## What the task asks:
An exact copy of all the data below is needed.

## Data listing:
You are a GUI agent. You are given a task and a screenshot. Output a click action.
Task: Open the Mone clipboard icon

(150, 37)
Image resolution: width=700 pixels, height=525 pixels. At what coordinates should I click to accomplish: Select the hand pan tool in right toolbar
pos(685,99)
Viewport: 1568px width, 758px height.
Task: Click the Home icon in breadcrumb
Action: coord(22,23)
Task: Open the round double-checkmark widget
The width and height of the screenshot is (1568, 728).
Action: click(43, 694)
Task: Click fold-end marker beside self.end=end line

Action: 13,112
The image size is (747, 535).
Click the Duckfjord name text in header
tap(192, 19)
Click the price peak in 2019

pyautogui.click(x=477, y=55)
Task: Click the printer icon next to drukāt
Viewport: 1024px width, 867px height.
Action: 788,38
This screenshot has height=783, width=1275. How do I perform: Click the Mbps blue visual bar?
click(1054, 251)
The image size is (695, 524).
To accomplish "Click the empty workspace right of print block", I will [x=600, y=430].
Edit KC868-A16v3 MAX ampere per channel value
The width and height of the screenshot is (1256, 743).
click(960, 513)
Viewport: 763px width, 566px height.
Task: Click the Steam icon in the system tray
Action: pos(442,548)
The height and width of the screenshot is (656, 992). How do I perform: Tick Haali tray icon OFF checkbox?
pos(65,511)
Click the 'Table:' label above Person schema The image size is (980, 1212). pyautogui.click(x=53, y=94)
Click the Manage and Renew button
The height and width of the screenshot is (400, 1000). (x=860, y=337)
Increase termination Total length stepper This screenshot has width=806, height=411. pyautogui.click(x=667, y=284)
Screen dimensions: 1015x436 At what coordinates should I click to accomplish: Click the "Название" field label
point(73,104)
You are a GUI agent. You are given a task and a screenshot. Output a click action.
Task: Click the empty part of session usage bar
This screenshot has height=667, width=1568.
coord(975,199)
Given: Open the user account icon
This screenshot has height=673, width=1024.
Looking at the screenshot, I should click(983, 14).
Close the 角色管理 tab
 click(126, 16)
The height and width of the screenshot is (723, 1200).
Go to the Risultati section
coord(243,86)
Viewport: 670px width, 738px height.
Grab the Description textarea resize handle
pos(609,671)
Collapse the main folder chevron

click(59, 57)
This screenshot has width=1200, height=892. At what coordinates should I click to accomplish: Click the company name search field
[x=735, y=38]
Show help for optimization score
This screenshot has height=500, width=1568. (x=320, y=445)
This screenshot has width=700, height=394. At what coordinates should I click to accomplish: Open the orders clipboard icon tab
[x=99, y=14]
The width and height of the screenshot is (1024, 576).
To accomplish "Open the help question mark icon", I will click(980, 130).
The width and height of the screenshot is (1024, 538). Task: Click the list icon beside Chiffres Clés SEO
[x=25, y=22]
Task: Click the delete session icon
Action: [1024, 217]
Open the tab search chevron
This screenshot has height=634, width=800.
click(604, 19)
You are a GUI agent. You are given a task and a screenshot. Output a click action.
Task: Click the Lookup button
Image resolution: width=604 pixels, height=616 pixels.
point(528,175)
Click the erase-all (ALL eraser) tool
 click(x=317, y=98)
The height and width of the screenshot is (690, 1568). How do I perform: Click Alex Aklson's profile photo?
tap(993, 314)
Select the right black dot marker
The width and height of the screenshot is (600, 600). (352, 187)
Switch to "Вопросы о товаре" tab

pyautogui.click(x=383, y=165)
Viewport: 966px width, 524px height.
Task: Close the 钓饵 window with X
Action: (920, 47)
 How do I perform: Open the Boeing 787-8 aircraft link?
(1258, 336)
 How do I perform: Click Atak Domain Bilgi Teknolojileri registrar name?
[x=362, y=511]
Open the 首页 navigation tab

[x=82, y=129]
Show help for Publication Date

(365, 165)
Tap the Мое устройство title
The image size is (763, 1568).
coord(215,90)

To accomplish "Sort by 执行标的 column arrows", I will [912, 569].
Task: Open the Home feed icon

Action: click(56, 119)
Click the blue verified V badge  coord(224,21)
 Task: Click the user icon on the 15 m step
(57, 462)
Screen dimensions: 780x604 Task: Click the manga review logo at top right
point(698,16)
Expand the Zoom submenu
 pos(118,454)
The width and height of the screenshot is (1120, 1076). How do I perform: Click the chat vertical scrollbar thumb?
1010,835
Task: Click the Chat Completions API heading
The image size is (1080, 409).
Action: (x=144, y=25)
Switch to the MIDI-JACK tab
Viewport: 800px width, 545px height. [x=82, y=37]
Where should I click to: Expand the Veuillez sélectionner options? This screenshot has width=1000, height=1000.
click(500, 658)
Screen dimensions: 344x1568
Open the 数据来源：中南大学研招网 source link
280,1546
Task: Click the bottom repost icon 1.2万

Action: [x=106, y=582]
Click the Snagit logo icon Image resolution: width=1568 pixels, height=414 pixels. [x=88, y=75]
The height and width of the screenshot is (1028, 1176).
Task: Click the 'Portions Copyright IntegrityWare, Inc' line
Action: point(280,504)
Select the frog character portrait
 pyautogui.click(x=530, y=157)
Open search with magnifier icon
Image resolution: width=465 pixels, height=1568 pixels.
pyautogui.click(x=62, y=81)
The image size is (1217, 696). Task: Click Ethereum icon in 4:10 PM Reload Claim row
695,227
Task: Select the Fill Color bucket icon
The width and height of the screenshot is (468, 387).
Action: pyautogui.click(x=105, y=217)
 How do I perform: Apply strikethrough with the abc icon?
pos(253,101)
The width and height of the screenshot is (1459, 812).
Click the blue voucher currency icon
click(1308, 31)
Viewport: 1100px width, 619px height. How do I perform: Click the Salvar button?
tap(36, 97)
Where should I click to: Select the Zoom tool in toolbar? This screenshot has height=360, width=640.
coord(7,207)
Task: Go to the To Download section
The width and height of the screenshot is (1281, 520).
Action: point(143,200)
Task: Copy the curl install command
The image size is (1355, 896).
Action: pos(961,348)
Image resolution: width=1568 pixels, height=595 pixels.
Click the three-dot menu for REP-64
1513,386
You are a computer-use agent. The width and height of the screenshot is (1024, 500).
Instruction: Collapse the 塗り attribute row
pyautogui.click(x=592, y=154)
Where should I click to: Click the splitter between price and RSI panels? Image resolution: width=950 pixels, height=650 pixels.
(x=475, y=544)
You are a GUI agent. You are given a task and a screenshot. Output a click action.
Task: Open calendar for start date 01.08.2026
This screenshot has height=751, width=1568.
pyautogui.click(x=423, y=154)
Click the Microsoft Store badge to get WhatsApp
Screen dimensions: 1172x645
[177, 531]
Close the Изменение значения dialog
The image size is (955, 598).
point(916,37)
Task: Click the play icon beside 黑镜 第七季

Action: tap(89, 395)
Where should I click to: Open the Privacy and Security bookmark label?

## Solution for this exercise:
You are a GUI agent. You are given a task and a screenshot. Output a click action.
Task: Open the Mone clipboard icon

(150, 37)
Image resolution: width=700 pixels, height=525 pixels. At what coordinates should I click to accomplish: Select the hand pan tool in right toolbar
pos(685,99)
Viewport: 1568px width, 758px height.
Task: Click the Home icon in breadcrumb
Action: coord(22,23)
Task: Open the round double-checkmark widget
The width and height of the screenshot is (1568, 728).
Action: click(43, 694)
Task: Click fold-end marker beside self.end=end line

Action: 13,112
The image size is (747, 535).
Click the Duckfjord name text in header
tap(192, 19)
Click the price peak in 2019

pyautogui.click(x=477, y=55)
Task: Click the printer icon next to drukāt
Viewport: 1024px width, 867px height.
Action: 788,38
This screenshot has height=783, width=1275. How do I perform: Click the Mbps blue visual bar?
click(1054, 251)
The image size is (695, 524).
To accomplish "Click the empty workspace right of print block", I will [x=600, y=430].
Edit KC868-A16v3 MAX ampere per channel value
The width and height of the screenshot is (1256, 743).
click(960, 513)
Viewport: 763px width, 566px height.
Task: Click the Steam icon in the system tray
Action: pos(442,548)
The height and width of the screenshot is (656, 992). How do I perform: Tick Haali tray icon OFF checkbox?
pos(65,511)
Click the 'Table:' label above Person schema The image size is (980, 1212). pyautogui.click(x=53, y=94)
Click the Manage and Renew button
The height and width of the screenshot is (400, 1000). (x=860, y=337)
Increase termination Total length stepper This screenshot has width=806, height=411. pyautogui.click(x=667, y=284)
Screen dimensions: 1015x436 At what coordinates should I click to accomplish: Click the "Название" field label
point(73,104)
You are a GUI agent. You are given a task and a screenshot. Output a click action.
Task: Click the empty part of session usage bar
This screenshot has height=667, width=1568.
coord(975,199)
Given: Open the user account icon
This screenshot has height=673, width=1024.
Looking at the screenshot, I should click(983, 14).
Close the 角色管理 tab
 click(126, 16)
The height and width of the screenshot is (723, 1200).
Go to the Risultati section
coord(243,86)
Viewport: 670px width, 738px height.
Grab the Description textarea resize handle
pos(609,671)
Collapse the main folder chevron

click(59, 57)
This screenshot has width=1200, height=892. At what coordinates should I click to accomplish: Click the company name search field
[x=735, y=38]
Show help for optimization score
This screenshot has height=500, width=1568. (x=320, y=445)
This screenshot has width=700, height=394. At what coordinates should I click to accomplish: Open the orders clipboard icon tab
[x=99, y=14]
The width and height of the screenshot is (1024, 576).
To accomplish "Open the help question mark icon", I will click(980, 130).
The width and height of the screenshot is (1024, 538). Task: Click the list icon beside Chiffres Clés SEO
[x=25, y=22]
Task: Click the delete session icon
Action: [1024, 217]
Open the tab search chevron
This screenshot has height=634, width=800.
click(604, 19)
You are a GUI agent. You are given a task and a screenshot. Output a click action.
Task: Click the Lookup button
Image resolution: width=604 pixels, height=616 pixels.
point(528,175)
Click the erase-all (ALL eraser) tool
 click(x=317, y=98)
The height and width of the screenshot is (690, 1568). How do I perform: Click Alex Aklson's profile photo?
tap(993, 314)
Select the right black dot marker
The width and height of the screenshot is (600, 600). (352, 187)
Switch to "Вопросы о товаре" tab

pyautogui.click(x=383, y=165)
Viewport: 966px width, 524px height.
Task: Close the 钓饵 window with X
Action: (920, 47)
 How do I perform: Open the Boeing 787-8 aircraft link?
(1258, 336)
 How do I perform: Click Atak Domain Bilgi Teknolojileri registrar name?
[x=362, y=511]
Open the 首页 navigation tab

[x=82, y=129]
Show help for Publication Date

(365, 165)
Tap the Мое устройство title
The image size is (763, 1568).
coord(215,90)

To accomplish "Sort by 执行标的 column arrows", I will [912, 569].
Task: Open the Home feed icon

Action: click(56, 119)
Click the blue verified V badge  coord(224,21)
 Task: Click the user icon on the 15 m step
(57, 462)
Screen dimensions: 780x604 Task: Click the manga review logo at top right
point(698,16)
Expand the Zoom submenu
 pos(118,454)
The width and height of the screenshot is (1120, 1076). How do I perform: Click the chat vertical scrollbar thumb?
1010,835
Task: Click the Chat Completions API heading
The image size is (1080, 409).
Action: (x=144, y=25)
Switch to the MIDI-JACK tab
Viewport: 800px width, 545px height. [x=82, y=37]
Where should I click to: Expand the Veuillez sélectionner options? This screenshot has width=1000, height=1000.
click(500, 658)
Screen dimensions: 344x1568
Open the 数据来源：中南大学研招网 source link
280,1546
Task: Click the bottom repost icon 1.2万

Action: [x=106, y=582]
Click the Snagit logo icon Image resolution: width=1568 pixels, height=414 pixels. [x=88, y=75]
The height and width of the screenshot is (1028, 1176).
Task: Click the 'Portions Copyright IntegrityWare, Inc' line
Action: point(280,504)
Select the frog character portrait
 pyautogui.click(x=530, y=157)
Open search with magnifier icon
Image resolution: width=465 pixels, height=1568 pixels.
pyautogui.click(x=62, y=81)
The image size is (1217, 696). Task: Click Ethereum icon in 4:10 PM Reload Claim row
695,227
Task: Select the Fill Color bucket icon
The width and height of the screenshot is (468, 387).
Action: pyautogui.click(x=105, y=217)
 How do I perform: Apply strikethrough with the abc icon?
pos(253,101)
The width and height of the screenshot is (1459, 812).
Click the blue voucher currency icon
click(1308, 31)
Viewport: 1100px width, 619px height. How do I perform: Click the Salvar button?
tap(36, 97)
Where should I click to: Select the Zoom tool in toolbar? This screenshot has height=360, width=640.
coord(7,207)
Task: Go to the To Download section
The width and height of the screenshot is (1281, 520).
Action: point(143,200)
Task: Copy the curl install command
The image size is (1355, 896).
Action: pos(961,348)
Image resolution: width=1568 pixels, height=595 pixels.
Click the three-dot menu for REP-64
1513,386
You are a computer-use agent. The width and height of the screenshot is (1024, 500).
Instruction: Collapse the 塗り attribute row
pyautogui.click(x=592, y=154)
Where should I click to: Click the splitter between price and RSI panels? Image resolution: width=950 pixels, height=650 pixels.
(x=475, y=544)
You are a GUI agent. You are given a task and a screenshot. Output a click action.
Task: Open calendar for start date 01.08.2026
This screenshot has height=751, width=1568.
pyautogui.click(x=423, y=154)
Click the Microsoft Store badge to get WhatsApp
Screen dimensions: 1172x645
[177, 531]
Close the Изменение значения dialog
The image size is (955, 598).
point(916,37)
Task: Click the play icon beside 黑镜 第七季

Action: tap(89, 395)
Where should I click to: Open the Privacy and Security bookmark label?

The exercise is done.